# Required work
Your job is to return every line in the data holding the string "screenshot".

# Data extract
++++++
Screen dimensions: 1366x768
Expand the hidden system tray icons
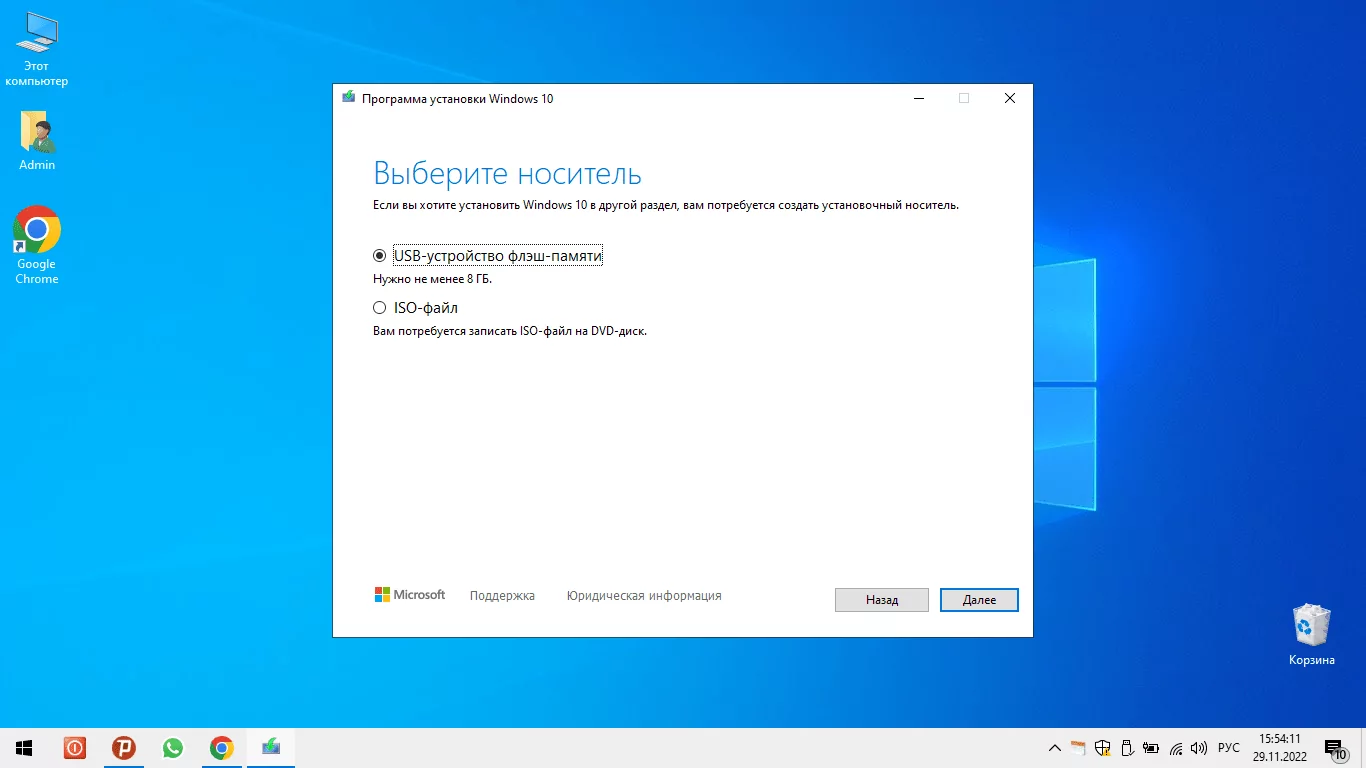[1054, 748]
++++++
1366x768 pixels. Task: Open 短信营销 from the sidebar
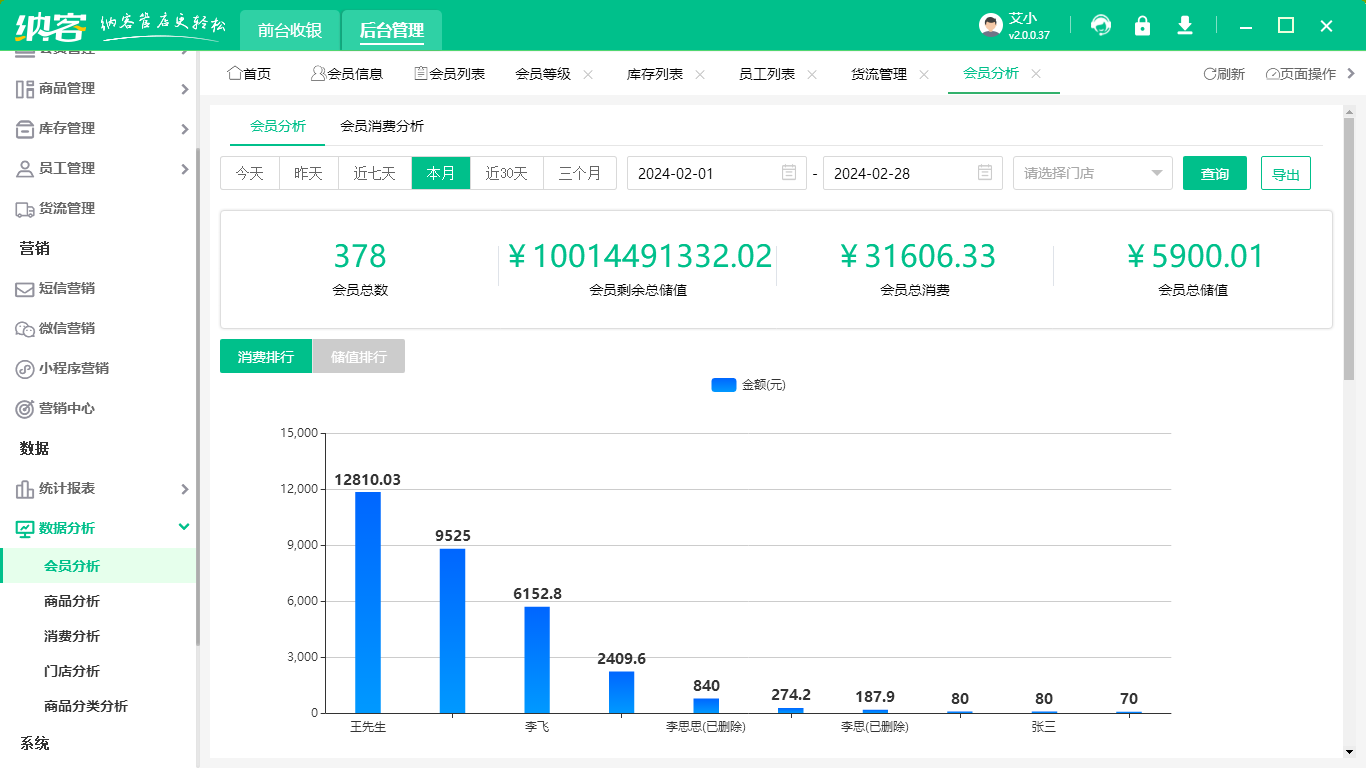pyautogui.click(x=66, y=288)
++++++
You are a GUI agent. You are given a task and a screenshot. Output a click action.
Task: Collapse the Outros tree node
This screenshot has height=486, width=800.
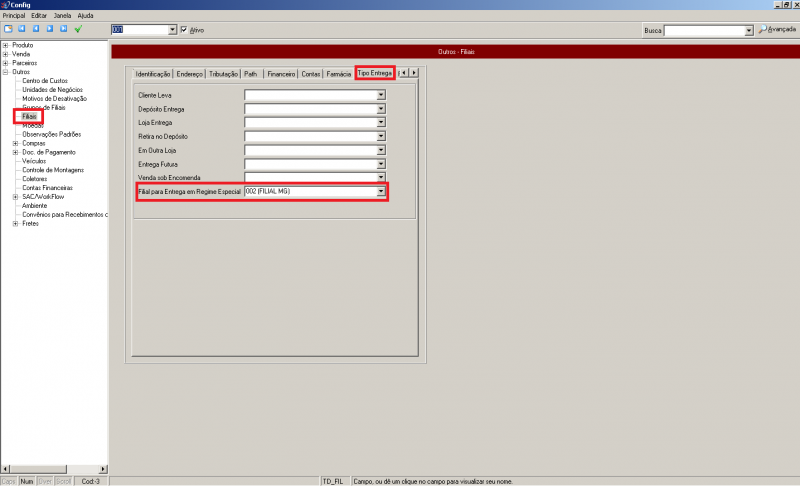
++++++
# Answer to this task
You are a GUI agent. You are given a task and a screenshot. Output a click action.
This screenshot has height=486, width=800.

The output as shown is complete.